Six major companies that market dairy pledged at COP28 to begin reporting their methane emissions — and eventually reduce those emissions. Transparency is critically important, but industrial animal agriculture is a known contributor to climate change and it needs to act immediately to reduce its emissions.
Just as in Washington, D.C., and other policy centers, agribusiness is focusing on wrong-headed half-measures to reduce greenhouse gas emissions from animal agriculture. These include investments in genetic engineering, pharmaceuticals, and methane digesters for cesspools of animal waste. Spending time and funding to make an inherently destructive system less harmful distracts from the best and most obvious way to preserve our shared planet and slash agricultural greenhouse gas emissions. We need to prevent the expansion of factory farming and invest in efforts to build a healthy, just, and sustainable plant-based food system.
It is time for bold action consistent with the findings of Professors Michael Eisen of UC Berkeley and Pat Brown of Stanford University in their research paper: “Rapid global phaseout of animal agriculture has the potential to stabilize greenhouse gas levels for 30 years and offset 68 percent of CO2 emissions this century.” The authors describe how land being used to raise animals for food could be better utilized to effectively combat the climate crisis, pointing out: “The magnitude and rapidity of these potential effects should place the reduction or elimination of animal agriculture at the forefront of strategies for averting disastrous climate change.”
In the U.S., 10 times more land goes to feed farm animals than to feed people. Shifting toward eating plants instead of animals is more efficient and would allow some of this cropland and vast expanses of acreage that are used for grazing to regenerate or be rewilded. It has been estimated that a global transition to plant-based diets would lead to a 75% reduction in our use of land for agriculture.
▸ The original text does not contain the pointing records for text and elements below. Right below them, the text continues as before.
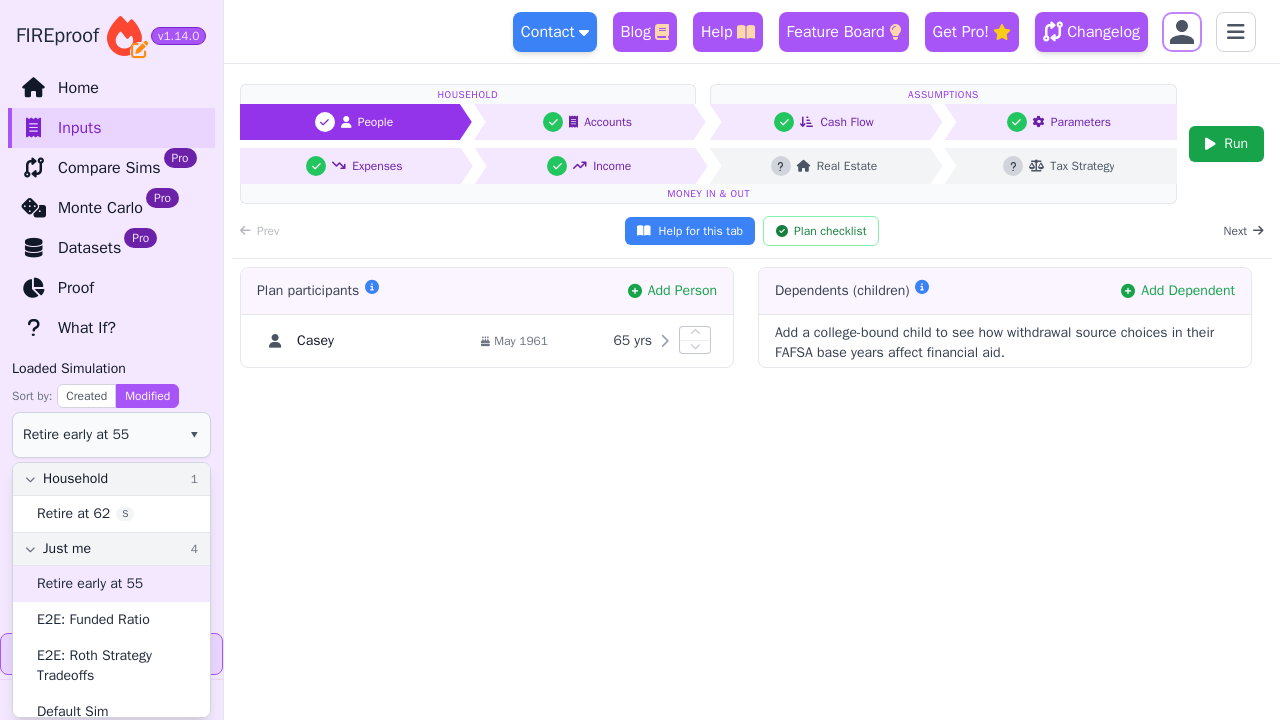Image resolution: width=1280 pixels, height=720 pixels.
Task: Click info icon beside Plan participants
Action: [372, 287]
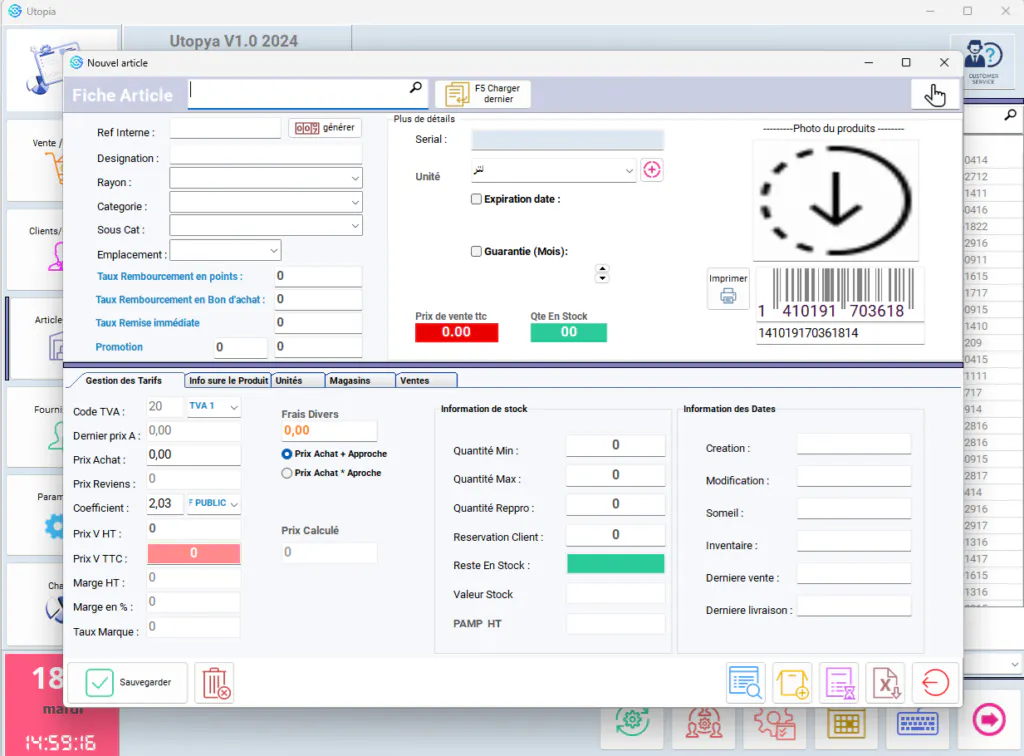The width and height of the screenshot is (1024, 756).
Task: Enable the Expiration date checkbox
Action: click(x=476, y=199)
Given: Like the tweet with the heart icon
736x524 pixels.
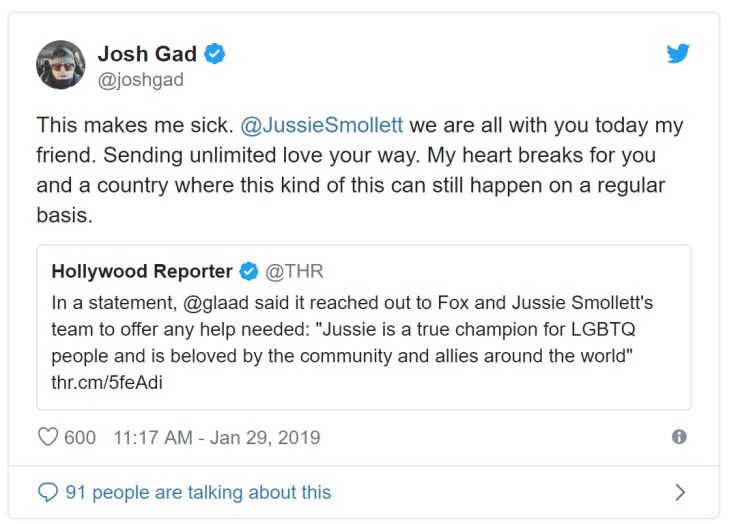Looking at the screenshot, I should pyautogui.click(x=47, y=437).
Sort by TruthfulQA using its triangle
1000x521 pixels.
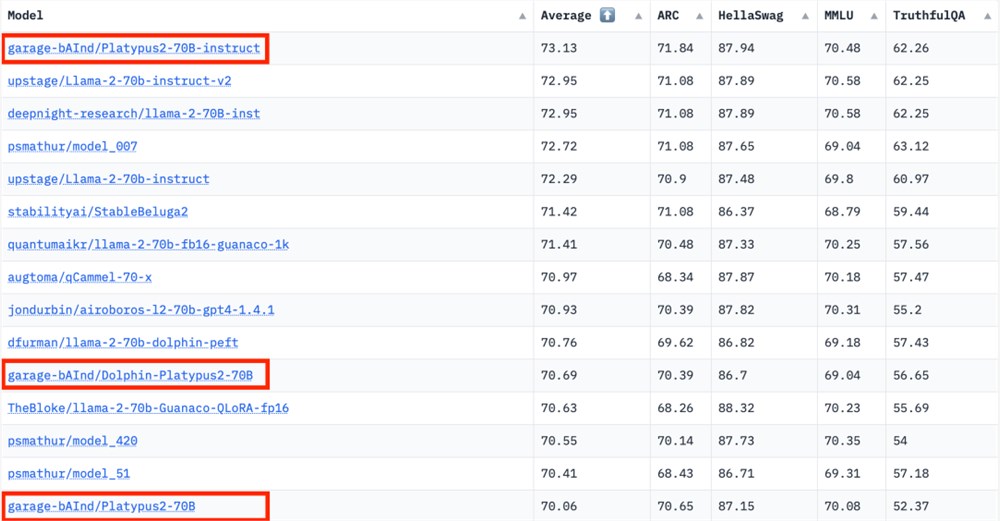[x=988, y=17]
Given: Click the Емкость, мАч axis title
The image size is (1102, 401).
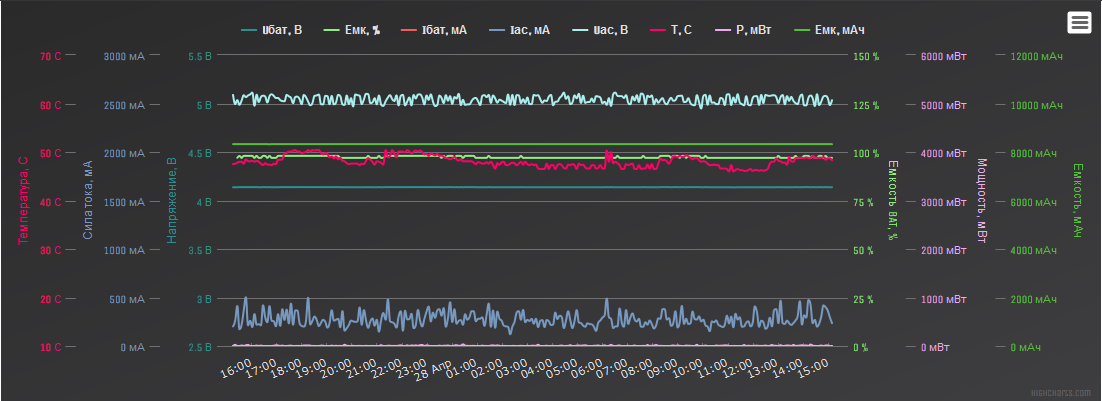Looking at the screenshot, I should 1079,201.
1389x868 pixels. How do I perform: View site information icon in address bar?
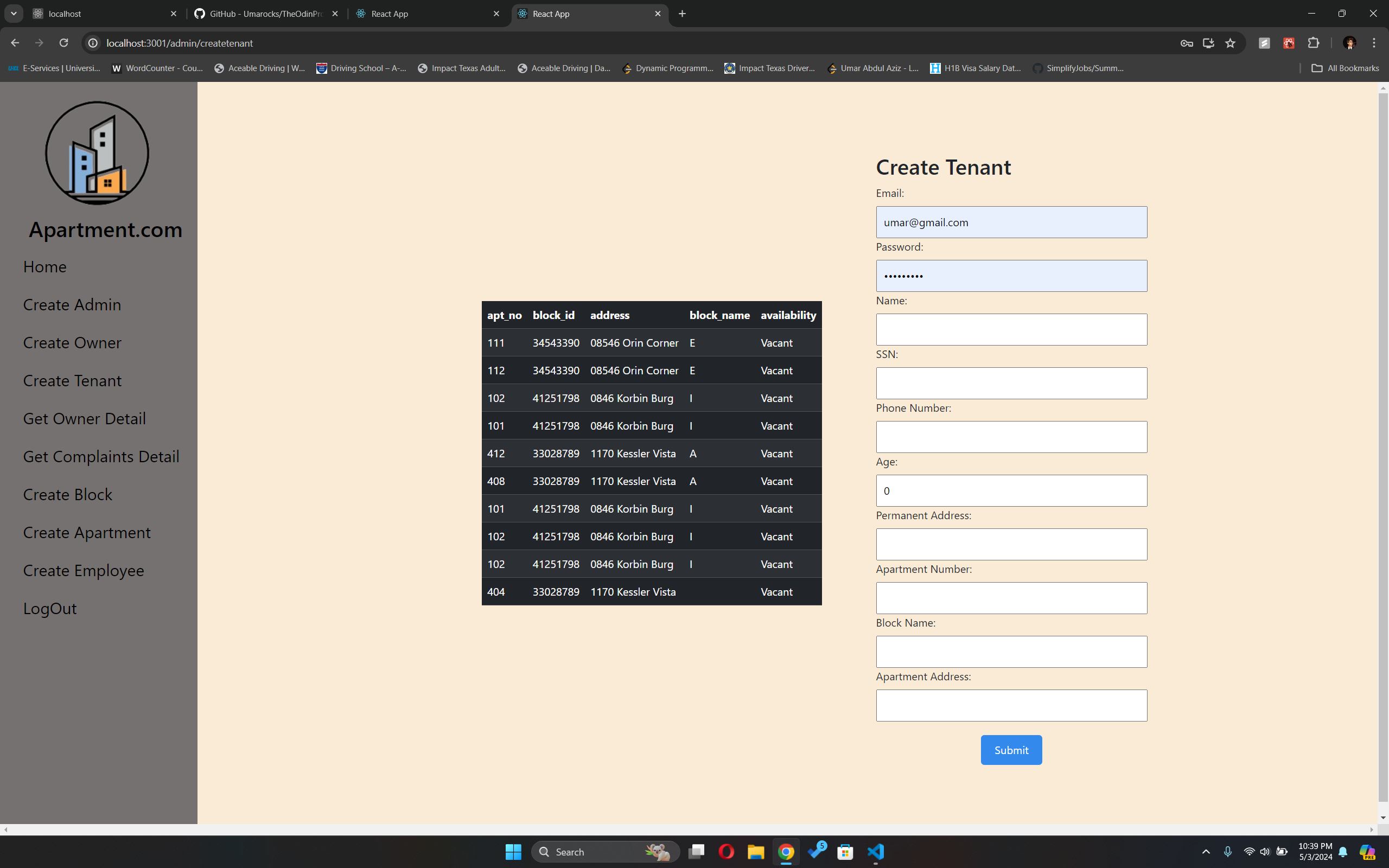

This could help restore healthy ecosystems and support biodiversity and carbon sequestration to the benefit of animals, people, and the planet.
Business and policy leaders are finally beginning to recognize the deleterious consequences of animal agriculture, and our food system is entering into important climate discussions, including those at COP28. This is positive news, but we need to be aware of agribusiness’ entrenched influence and greenwashing efforts aimed at maintaining the status quo at all costs.
Billions of dollars intended to address climate change and protect the environment have already gone to support factory farms. This needs to stop. If we hope to make meaningful progress, we must reduce or eliminate the use of animals for food.